4. In the Memorandum of Appeal, the appellants faulted the learned adjudicator for failing to find that the respondent also contributed to the cause of the accident when he failed to slow down, swerve or avoid the accident. They also blamed the learned adjudicator for making an award that was not within the limits of already decided cases; and for awarding the respondent general damages of Kshs.520,000, which is inordinately high and excessive considering the injuries sustained by the respondent.

5. The appeal was prosecuted by way of written submissions following the directions issued by this court on the 22nd of July, 2024. In their written submissions dated the 14th of August, 2024, the appellants submitted that liability for the accident should be apportioned equally between the appellants and the respondent; given that the respondent, in his testimony before court admitted to having noticed the vehicle but was unable to stop, slow down or avoid the accident due to the fact that he was riding his motor cycle on high speed.

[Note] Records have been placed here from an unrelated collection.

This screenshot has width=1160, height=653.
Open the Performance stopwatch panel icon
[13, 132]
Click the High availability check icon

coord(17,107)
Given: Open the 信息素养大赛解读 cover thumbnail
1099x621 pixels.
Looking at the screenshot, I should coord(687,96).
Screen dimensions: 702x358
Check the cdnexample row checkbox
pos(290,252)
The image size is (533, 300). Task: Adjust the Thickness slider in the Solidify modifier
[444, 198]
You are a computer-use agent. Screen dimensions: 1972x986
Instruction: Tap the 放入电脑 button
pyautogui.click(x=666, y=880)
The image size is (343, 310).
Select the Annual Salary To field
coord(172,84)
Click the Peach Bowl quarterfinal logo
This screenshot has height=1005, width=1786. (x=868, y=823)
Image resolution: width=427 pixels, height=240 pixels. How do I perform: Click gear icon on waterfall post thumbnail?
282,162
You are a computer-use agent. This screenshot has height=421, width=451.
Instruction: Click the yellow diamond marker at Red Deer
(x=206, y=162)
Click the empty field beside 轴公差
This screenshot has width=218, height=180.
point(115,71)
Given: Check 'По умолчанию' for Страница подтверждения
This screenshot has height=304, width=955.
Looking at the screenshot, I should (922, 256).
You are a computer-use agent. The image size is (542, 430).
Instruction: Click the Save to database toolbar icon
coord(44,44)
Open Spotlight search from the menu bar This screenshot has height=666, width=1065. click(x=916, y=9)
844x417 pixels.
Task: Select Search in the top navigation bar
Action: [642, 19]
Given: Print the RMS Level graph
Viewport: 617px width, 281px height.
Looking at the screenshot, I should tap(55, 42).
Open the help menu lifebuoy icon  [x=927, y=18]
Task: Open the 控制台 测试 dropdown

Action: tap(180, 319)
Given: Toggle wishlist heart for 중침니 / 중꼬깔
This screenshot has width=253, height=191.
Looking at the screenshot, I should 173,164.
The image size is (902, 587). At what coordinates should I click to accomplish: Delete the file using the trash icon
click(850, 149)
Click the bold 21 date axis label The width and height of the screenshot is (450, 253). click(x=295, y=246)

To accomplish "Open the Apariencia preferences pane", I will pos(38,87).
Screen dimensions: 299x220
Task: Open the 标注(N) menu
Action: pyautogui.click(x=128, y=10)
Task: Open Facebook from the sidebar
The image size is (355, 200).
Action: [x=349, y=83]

6. They contended that failure by the respondent to control his motor bike and keep a proper look out was a predominant factor in the causation of the accident; and that failure by the respondent to slow down in the face of danger confirms that he did not exercise care for his own safety.

7. As regards quantum, the appellant submitted that the award of Kshs.520,000 awarded by the learned adjudicator as general damages, was not only excessive and inordinately high, but it was also an erroneous estimate of the damages, compared to the injuries sustained by the respondent; and that the same is not in line with recent authorities for comparable injuries. The appellant submitted that an award of Kshs. 250,000 as general damages will be sufficient compensation for the respondent.

8. On the other hand, the respondent in his written submissions dated the 19th of August, 2024, supported the trial court’s findings on both liability and quantum. He submitted that the trial court’s finding on liability was based on the credibility of witnesses; whereas the appellant’s version regarding how the accident occurred could not be substantiated as the appellants failed to call any witnesses to controvert his assertions.

9. As regards quantum, the respondent submitted that the learned trial magistrate exercised her discretion in awarding him a sum of Kshs. 520,000 as general damages; and that the said award was not inordinately high as to present an erroneous estimate of compensation which he was entitled to.

10. He submitted that the injuries contained in the authorities relied upon by the appellants at the trial court are not comparable to those that he sustained and as such, it cannot be said that the damages awarded by the trial court was high.

11. Having carefully considered the grounds of appeal, the parties rival written submissions together with all the authorities cited, I find that the issues arising for my determination as follows;a.Whether the trial court erred in finding the appellants 100% liable.b.Whether the award of Kshs.520,000 was manifestly excessive given the injuries sustained by the respondent.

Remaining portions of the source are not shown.